Hyperhemolytic Syndrome Complicating a Delayed Hemolytic Transfusion Reaction due to anti-P1 Alloimmunization, in a Pregnant Woman with HbO-Arab/β-Thalassemia

• Published in: Mediterranean journal of hematology and infectious diseases Vol. 8; no. 1; pp. e2016053 - e201653
• Main Authors: Bezirgiannidou, Zoe, Christoforidou, Anna, Kontekaki, Eftychia, Anastasiadis, Athanasios G, Papamichos, Spyros I, Menexidou, Helen, Margaritis, Dimitrios, Martinis, Georges, Mantadakis, Elpis
• Format: Journal Article
• Language: English
• Published: Italy Mattioli 1885 SpA 18.10.2016; Università Cattolica del Sacro Cuore; Mattioli1885
• Subjects: Case Report; Hyperhemolysis, anti-P1, cold autoantibody, HbO-Arab/β-thalassemia
• ISSN: 2035-3006; 2035-3006
• DOI: 10.4084/MJHID.2016.053

Hyperhemolytic Syndrome or Hyperhemolytic Transfusion Reaction (HHTR), a life-threatening subset of Delayed Hemolytic Transfusion Reaction (DHTR) is characterized by destruction of both transfused and autologous erythrocytes evidenced by a fall in post transfusion hemoglobin below the pre-transfusion level.
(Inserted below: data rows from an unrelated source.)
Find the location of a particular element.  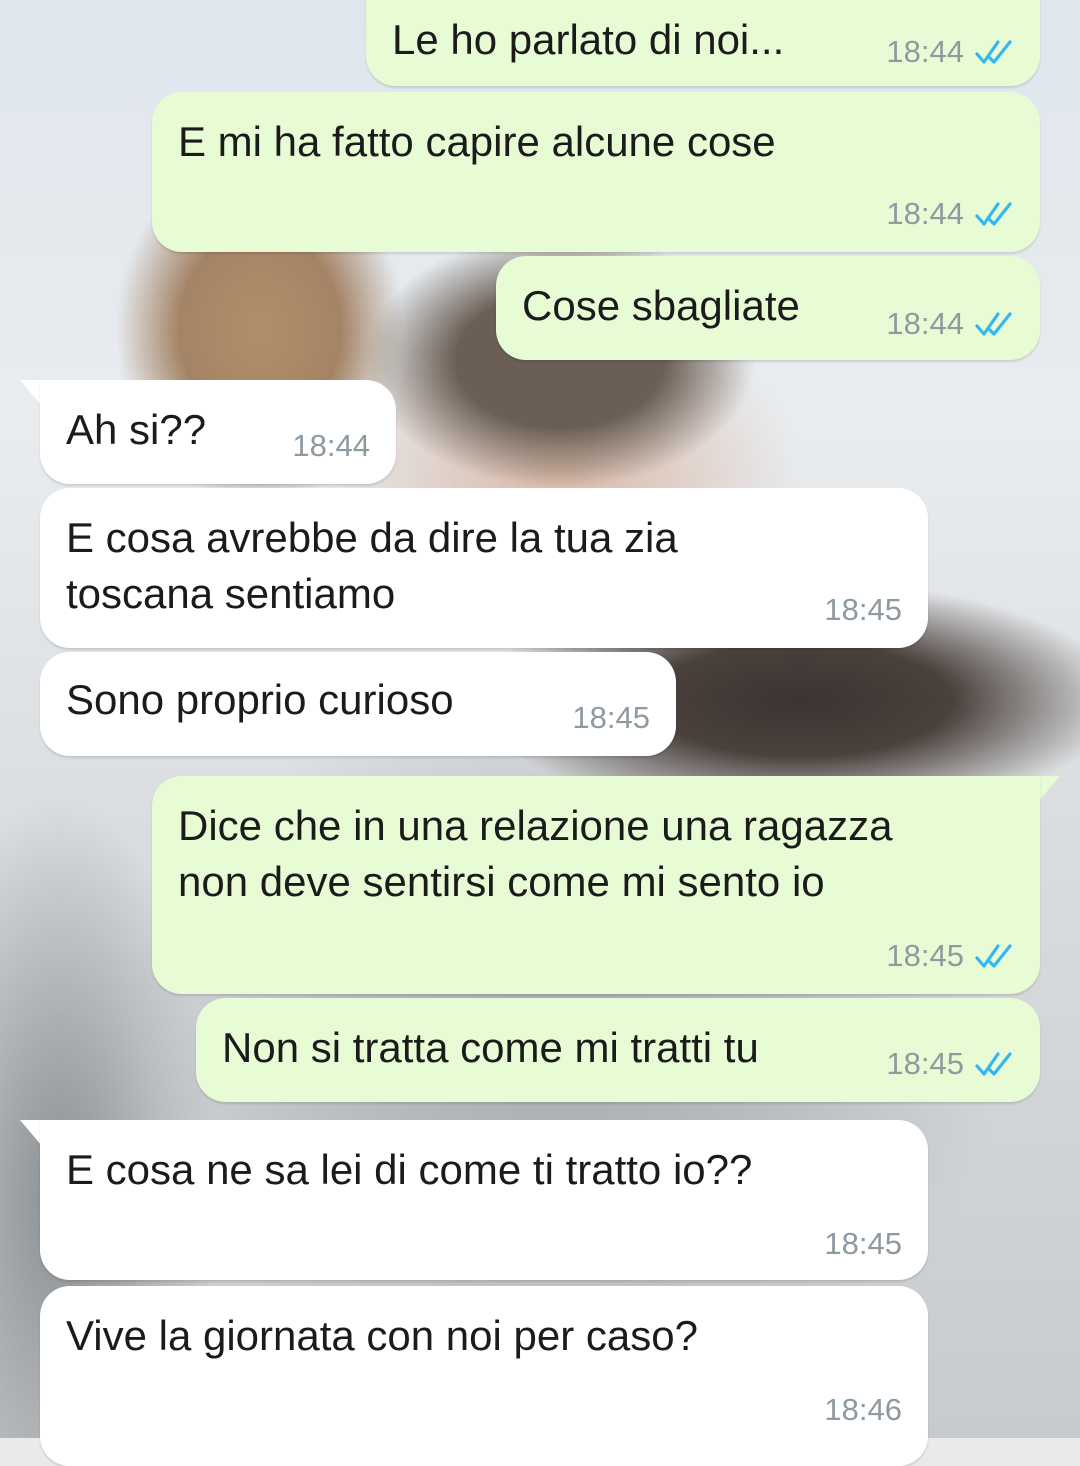

message-text: Non si tratta come mi tratti tu is located at coordinates (490, 1048). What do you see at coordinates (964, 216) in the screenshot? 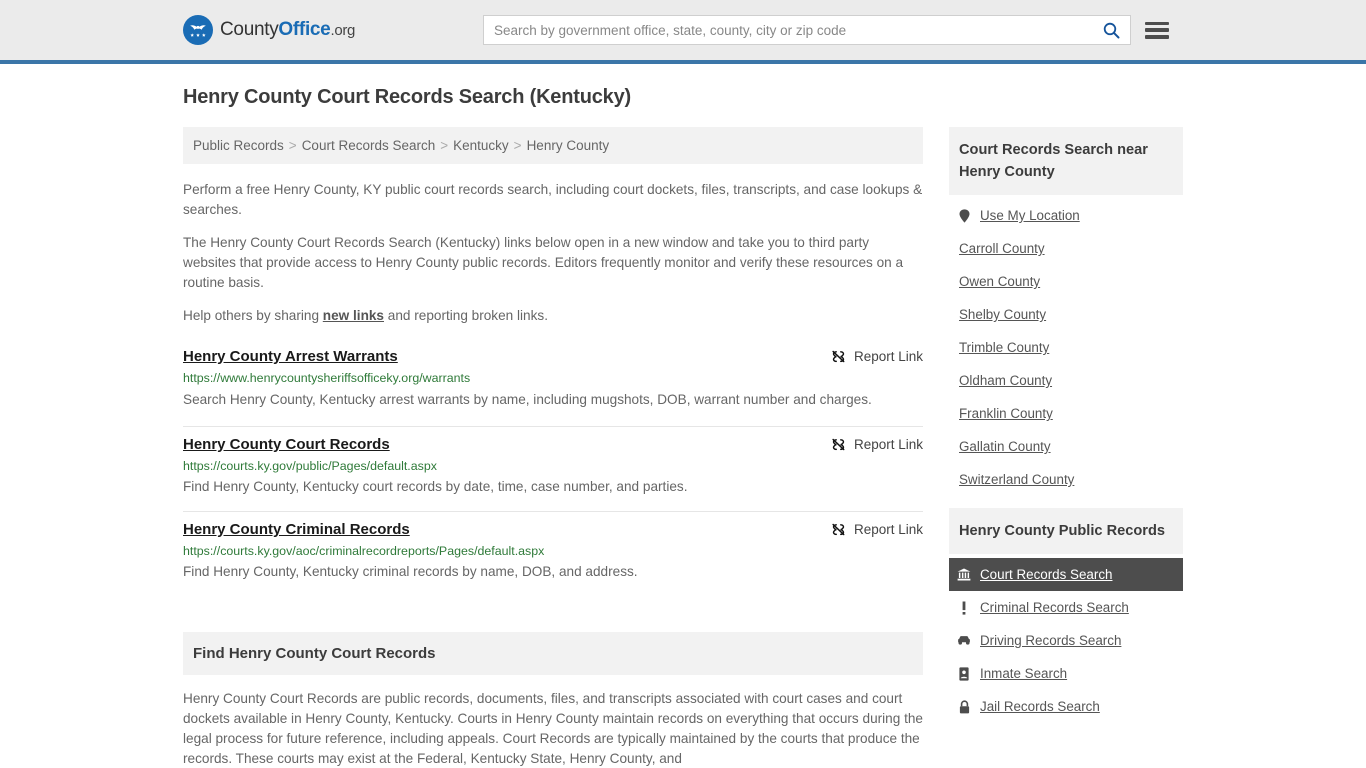
I see `map-pin-icon` at bounding box center [964, 216].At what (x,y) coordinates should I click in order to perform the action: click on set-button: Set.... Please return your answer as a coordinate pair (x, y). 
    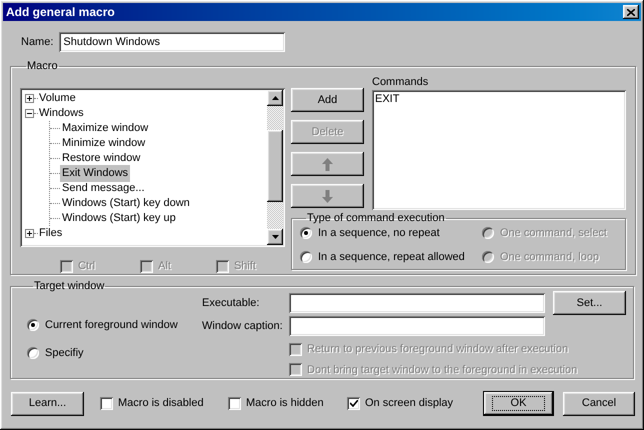
    Looking at the image, I should click on (590, 303). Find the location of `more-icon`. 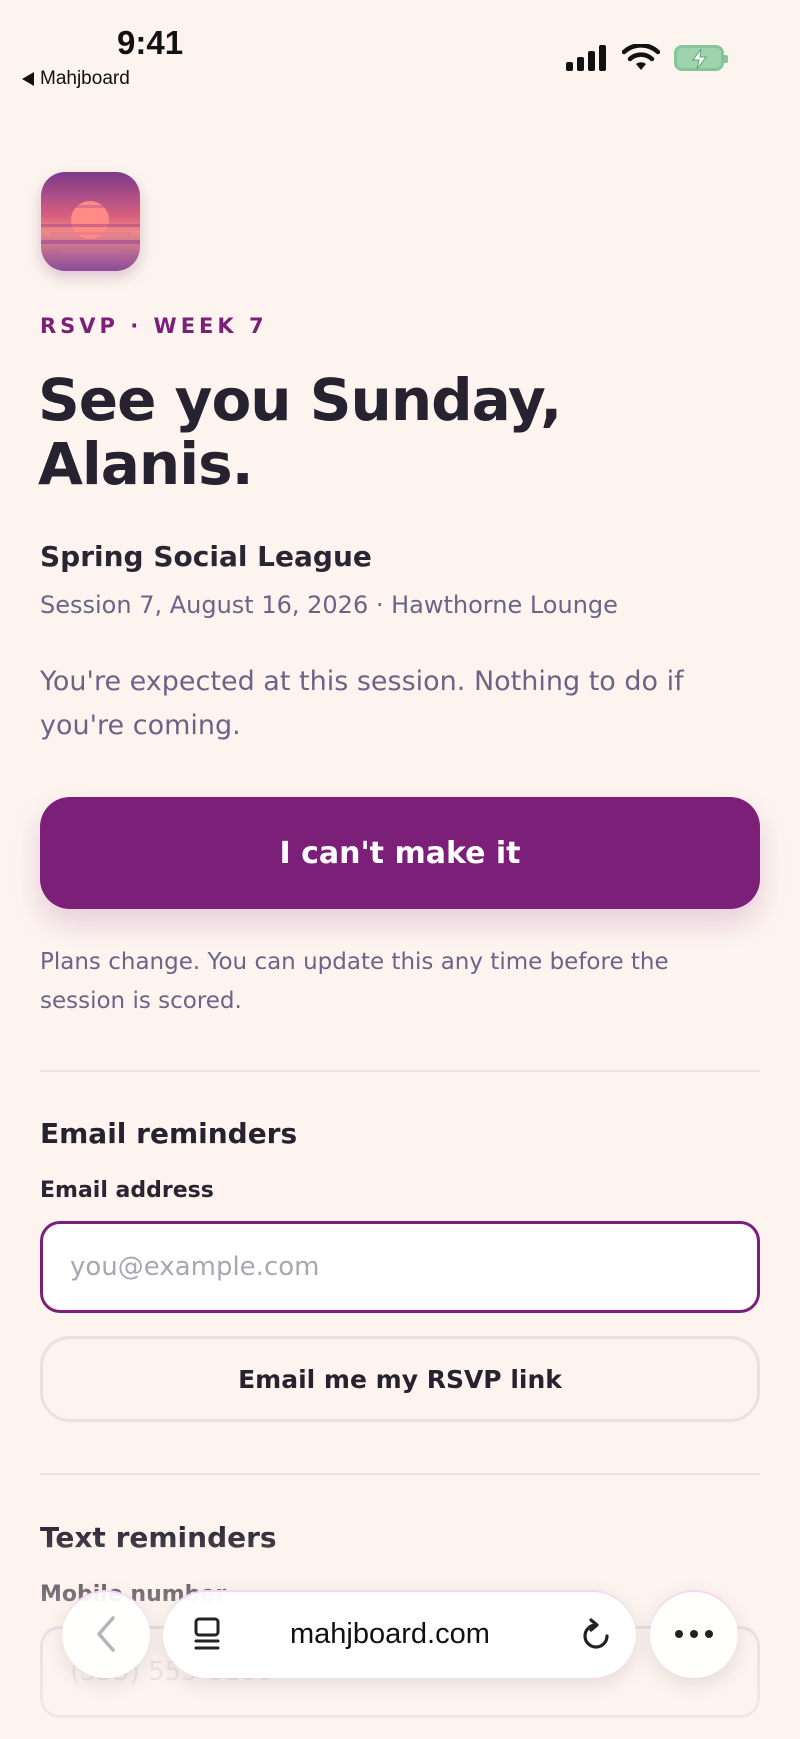

more-icon is located at coordinates (694, 1634).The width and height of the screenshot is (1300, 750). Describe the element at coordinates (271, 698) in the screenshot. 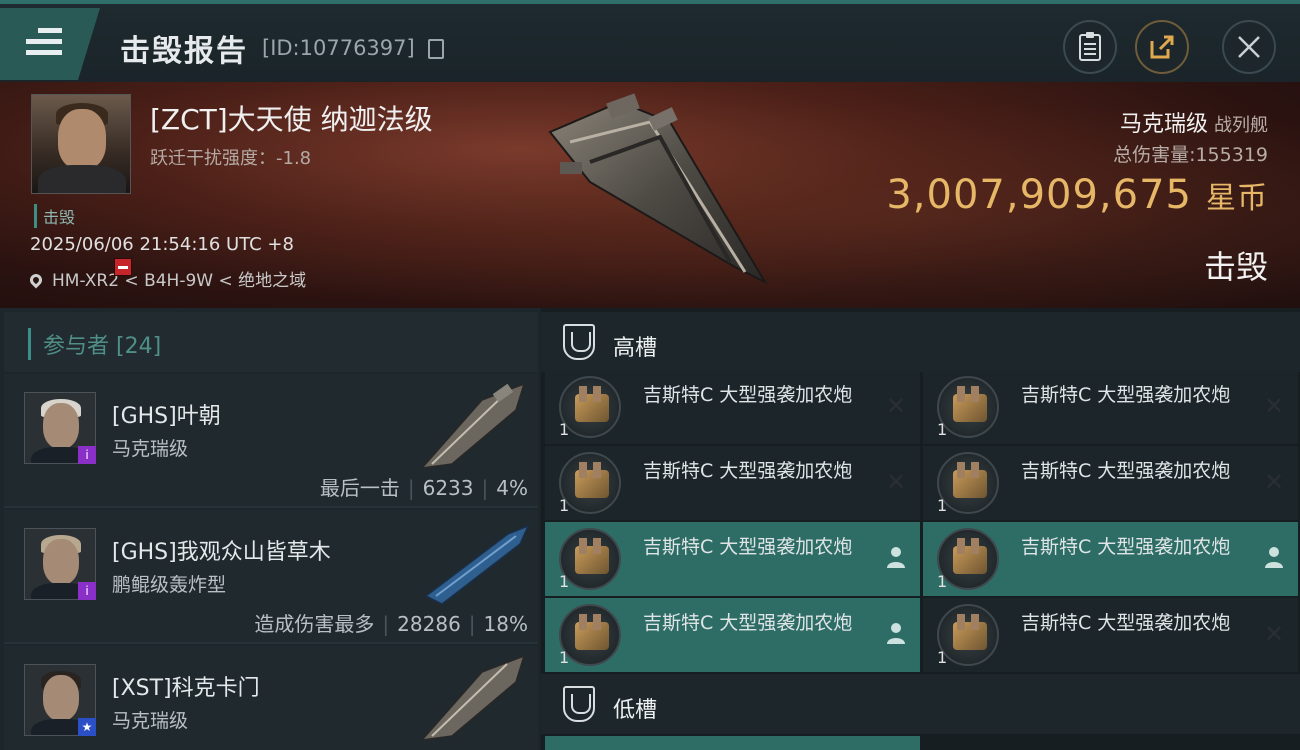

We describe a case of DHTR due to anti-P1 alloimmunization manifesting with hyperhemolysis in a 30-year-old Greek Pomak woman with thalassemia intermedia (HbO-Arab/β-thalassemia), during the11 week of her first gestation. She was successfully managed with avoidance of further transfusions and administration of IVIG and corticosteroids. A high index of suspicion for HHTR is of vital importance among clinicians especially since optimal methods for its prevention and treatment remain yet to be defined. Early recognition of HHTR leading to prompt cessation of additional transfusions and initiation of immunosuppressive treatment can be life-saving, especially in clinical settings where limited therapeutic options are available, such as in pregnancy.